Venne poi l’ora di Pisapia, un uomo fragile e turbato, con un compito più grande di lui e una totale inconsuetudine al potere. Minando il suo fratello minore Civati che si assestò sul ‘Possibile’, Pisapia puntò all’ «insieme», scalpitando su un vagheggiato «campo progressista». Pisapia era una riedizione di Gianni Cuperlo che, per contrapporsi al Pd, si iscrisse al Pd. Uomo gentile e civile, Cuperlo era stato, per sua ammissione, letteralmente vittima di un taxista che, in occasione delle primarie del 2013 lo salutò con grande fervore e gli disse: «Io sto dalla sua parte, caro Civati». Da quella crisi di identità si intende il suo destino. Questo starsene fuori, rimanendo dentro, è sembrata una chiave anche ai Boccia, agli Errani, agli Orlando, titolari di correnti neanche troppo agitate. Al genere della caricatura (o della burla) appartiene invece Emiliano, che guidò la sommossa per la secessione e, quando tutti uscirono, rimase dentro. «Armiamoci e partite». Di fronte a questi ambiziosi nani, Renzi giganteggia.

E però irrita, ah quanto irrita! Dopo la disfatta siciliana, non essendo facile abbatterlo, né sostituirlo con qualcuno dei fantasmi sopra ricordati, fu gioco forza riesumare dal suo sarcofago Romano Prodi.  E Prodi, come un vecchio primario chiamato per una difficilissima operazione chirurgica, inizialmente se ne chiamò fuori,r itenendo il malato incurabile.
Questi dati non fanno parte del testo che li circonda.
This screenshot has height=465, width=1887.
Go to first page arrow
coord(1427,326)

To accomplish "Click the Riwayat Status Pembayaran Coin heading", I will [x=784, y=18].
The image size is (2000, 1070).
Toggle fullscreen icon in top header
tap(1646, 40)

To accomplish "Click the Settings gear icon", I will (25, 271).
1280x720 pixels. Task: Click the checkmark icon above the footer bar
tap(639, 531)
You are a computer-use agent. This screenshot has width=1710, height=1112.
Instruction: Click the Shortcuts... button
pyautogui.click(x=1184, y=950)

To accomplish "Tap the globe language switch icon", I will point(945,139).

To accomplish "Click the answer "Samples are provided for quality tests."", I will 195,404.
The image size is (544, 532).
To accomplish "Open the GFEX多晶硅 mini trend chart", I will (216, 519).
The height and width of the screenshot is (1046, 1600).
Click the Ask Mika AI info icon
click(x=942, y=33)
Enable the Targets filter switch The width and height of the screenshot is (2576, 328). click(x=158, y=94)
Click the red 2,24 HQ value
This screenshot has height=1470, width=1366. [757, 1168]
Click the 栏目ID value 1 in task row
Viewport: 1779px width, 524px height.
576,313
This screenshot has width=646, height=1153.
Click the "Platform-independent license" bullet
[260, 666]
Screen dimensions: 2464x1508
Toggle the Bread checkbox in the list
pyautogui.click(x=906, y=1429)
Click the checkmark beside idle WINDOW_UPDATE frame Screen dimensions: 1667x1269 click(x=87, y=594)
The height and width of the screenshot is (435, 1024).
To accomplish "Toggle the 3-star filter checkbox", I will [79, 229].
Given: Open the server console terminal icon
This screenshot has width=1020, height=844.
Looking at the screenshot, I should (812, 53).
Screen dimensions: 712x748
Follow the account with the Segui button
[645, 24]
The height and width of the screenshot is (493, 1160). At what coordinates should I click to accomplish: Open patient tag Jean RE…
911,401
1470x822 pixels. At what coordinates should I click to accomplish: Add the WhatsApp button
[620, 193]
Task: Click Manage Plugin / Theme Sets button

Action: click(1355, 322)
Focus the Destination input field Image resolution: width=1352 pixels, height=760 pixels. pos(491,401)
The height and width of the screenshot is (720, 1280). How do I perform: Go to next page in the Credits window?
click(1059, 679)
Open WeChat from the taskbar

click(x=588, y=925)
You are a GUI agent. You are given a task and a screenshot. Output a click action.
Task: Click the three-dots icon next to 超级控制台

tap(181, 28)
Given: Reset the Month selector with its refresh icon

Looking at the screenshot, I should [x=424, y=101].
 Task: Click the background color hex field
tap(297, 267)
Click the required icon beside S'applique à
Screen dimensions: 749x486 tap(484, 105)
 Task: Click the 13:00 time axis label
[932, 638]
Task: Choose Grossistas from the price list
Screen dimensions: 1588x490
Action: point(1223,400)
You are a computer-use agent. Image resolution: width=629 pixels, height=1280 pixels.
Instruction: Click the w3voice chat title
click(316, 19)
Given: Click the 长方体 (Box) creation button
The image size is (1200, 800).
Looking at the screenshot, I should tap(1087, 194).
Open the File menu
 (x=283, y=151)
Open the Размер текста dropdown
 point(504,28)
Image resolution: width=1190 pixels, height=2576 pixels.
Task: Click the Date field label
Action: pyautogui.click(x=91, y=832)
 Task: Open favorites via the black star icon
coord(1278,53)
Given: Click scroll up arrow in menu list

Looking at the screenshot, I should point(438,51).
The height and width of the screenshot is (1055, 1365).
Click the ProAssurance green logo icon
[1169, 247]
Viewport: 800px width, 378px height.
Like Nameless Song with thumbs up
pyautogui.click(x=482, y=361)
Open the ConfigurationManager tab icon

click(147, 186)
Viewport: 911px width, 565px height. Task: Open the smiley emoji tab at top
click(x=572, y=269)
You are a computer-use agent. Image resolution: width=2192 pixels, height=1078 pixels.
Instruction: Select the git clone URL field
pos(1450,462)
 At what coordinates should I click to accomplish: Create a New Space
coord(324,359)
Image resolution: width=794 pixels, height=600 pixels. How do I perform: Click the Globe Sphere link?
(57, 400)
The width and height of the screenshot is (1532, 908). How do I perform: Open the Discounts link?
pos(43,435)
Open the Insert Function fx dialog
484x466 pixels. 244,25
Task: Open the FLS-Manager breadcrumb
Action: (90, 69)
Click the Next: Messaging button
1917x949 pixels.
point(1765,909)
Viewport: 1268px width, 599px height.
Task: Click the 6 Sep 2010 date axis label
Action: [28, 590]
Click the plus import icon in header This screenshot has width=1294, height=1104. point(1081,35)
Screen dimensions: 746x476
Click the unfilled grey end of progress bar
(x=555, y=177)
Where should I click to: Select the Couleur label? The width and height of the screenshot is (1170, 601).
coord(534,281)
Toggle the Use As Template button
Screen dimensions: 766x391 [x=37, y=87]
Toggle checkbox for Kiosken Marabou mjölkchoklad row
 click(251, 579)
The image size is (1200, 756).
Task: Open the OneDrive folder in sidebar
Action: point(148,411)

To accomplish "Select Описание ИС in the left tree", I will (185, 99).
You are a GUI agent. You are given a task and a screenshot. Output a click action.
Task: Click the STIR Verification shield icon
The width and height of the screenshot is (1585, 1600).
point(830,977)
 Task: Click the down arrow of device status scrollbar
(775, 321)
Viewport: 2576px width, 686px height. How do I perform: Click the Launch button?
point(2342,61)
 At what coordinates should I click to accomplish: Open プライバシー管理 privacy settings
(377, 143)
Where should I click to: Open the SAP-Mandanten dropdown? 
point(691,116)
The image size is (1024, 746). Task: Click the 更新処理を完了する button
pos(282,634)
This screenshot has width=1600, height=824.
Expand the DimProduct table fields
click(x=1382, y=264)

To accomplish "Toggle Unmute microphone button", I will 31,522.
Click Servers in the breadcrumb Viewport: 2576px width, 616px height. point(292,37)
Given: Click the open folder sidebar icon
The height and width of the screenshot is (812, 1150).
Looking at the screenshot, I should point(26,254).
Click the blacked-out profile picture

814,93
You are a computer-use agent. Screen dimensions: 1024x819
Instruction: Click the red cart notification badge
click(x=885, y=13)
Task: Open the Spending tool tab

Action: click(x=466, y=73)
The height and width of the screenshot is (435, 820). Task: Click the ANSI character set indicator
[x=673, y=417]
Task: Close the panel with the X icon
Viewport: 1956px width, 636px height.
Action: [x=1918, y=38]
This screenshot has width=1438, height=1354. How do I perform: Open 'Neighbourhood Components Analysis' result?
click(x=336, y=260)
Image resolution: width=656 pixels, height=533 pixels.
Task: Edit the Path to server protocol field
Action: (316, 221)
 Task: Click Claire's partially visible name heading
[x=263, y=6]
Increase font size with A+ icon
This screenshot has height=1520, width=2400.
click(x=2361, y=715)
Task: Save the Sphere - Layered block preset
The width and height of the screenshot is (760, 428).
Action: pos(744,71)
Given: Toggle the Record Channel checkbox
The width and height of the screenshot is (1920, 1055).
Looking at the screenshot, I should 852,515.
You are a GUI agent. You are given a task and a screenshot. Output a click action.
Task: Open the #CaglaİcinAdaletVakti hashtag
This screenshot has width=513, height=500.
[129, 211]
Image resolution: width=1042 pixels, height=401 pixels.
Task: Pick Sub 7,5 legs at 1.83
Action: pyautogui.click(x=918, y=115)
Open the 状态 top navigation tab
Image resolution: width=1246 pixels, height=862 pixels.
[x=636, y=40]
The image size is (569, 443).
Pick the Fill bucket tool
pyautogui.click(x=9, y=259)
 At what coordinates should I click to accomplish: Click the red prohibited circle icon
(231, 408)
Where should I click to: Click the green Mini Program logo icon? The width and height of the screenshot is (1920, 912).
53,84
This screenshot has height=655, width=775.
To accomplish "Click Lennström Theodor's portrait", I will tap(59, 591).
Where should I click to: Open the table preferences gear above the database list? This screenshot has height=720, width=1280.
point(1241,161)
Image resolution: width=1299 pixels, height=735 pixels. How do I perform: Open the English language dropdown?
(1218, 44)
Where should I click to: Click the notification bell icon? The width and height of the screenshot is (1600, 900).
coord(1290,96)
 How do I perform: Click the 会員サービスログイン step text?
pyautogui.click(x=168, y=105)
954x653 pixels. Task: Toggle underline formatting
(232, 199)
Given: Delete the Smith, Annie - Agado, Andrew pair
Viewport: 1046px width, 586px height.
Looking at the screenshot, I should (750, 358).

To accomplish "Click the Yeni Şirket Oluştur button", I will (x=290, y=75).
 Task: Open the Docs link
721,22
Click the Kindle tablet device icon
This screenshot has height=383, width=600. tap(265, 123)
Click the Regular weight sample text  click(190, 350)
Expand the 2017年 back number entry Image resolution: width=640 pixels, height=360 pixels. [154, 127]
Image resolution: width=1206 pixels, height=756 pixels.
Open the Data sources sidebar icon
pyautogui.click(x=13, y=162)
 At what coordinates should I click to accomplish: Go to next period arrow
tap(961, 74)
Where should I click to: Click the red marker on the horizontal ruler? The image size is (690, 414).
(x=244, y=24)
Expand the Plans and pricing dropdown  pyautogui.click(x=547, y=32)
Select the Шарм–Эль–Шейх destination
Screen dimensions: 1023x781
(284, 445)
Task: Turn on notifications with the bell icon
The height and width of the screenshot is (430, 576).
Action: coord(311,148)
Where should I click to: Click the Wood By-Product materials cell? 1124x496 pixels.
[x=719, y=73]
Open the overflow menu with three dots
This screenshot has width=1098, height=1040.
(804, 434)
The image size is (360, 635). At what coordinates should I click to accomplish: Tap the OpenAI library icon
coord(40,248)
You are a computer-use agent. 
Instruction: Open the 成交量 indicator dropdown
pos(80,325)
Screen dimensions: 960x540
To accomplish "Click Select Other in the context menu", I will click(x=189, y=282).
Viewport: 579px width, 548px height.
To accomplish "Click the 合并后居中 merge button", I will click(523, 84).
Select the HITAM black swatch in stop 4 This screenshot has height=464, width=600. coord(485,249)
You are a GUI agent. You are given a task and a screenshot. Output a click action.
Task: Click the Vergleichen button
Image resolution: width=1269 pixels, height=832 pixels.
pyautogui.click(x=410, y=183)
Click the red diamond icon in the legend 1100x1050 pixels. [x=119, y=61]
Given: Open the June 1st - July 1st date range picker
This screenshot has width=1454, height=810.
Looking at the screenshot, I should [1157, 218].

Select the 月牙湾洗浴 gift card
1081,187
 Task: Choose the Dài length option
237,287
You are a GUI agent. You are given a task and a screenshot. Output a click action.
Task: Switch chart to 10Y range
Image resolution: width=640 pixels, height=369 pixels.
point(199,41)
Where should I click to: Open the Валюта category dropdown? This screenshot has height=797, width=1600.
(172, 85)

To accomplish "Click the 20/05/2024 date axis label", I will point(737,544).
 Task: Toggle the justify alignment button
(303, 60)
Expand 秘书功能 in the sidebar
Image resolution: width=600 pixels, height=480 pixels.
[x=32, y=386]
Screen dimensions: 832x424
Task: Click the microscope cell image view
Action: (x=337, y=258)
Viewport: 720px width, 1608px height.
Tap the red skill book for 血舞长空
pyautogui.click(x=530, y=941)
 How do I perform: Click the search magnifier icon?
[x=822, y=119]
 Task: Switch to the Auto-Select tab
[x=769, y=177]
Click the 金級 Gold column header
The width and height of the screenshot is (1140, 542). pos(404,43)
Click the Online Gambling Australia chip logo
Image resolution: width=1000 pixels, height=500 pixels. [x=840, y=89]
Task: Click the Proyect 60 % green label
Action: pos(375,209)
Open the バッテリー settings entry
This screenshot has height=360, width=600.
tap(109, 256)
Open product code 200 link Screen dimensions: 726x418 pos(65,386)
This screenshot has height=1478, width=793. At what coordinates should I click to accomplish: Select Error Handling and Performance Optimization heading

Una cosa è un’operazione difficile, un’altra è un miracolo. 

Prodi è un buon cristiano, ma non un santo. D’altra parte, per gli ex comunisti, l’appello a Dio potrebbe apparire una sconfitta. Una cosa è la Democrazia cristiana, una cosa è Dio. A Berlusconi resta il simulacro di don Sturzo. Prodi non può agitare né Gramsci né Berlinguer che non vorrebbero mai essere confusi con Renzi, Bersani, Pisapia e Civati. Un mondo senza identità.  Così, mentre Prodi deve tentare un’operazione simmetrica rispetto a quella di Berlusconi, scopre che il piacentino (e padano) Bersani è più selvatico di Salvini e Fratoianni è più fanatico della Meloni. Non c’è Speranza. Difficilissima è la distribuzione di quote per i collegi uninominali, e sarà facile che la missione da «possibile» (uno dei marchi) si faccia «impossibile». D’Alema ha un obiettivo più semplice: «uccidere Renzi». Prodi dunque ha davanti un’impresa disperata. 

Ma una cosa è certa: che questa volta il suo nemico non sarà Berlusconi. Comunque vada a finire saranno costretti alle più larghe intese. E se dovesse vincere uno, l’altro dovrà stare con lui per arginare le debordanti Cinque stelle. Così uno dei due sarà l’Alfano dell’altro, mentre Alfano sparirà. Ed è ingiusto: perché, pur odiandolo, era in fondo l’unico che Prodi avrebbe trovato disponibile ad allearsi con Renzi.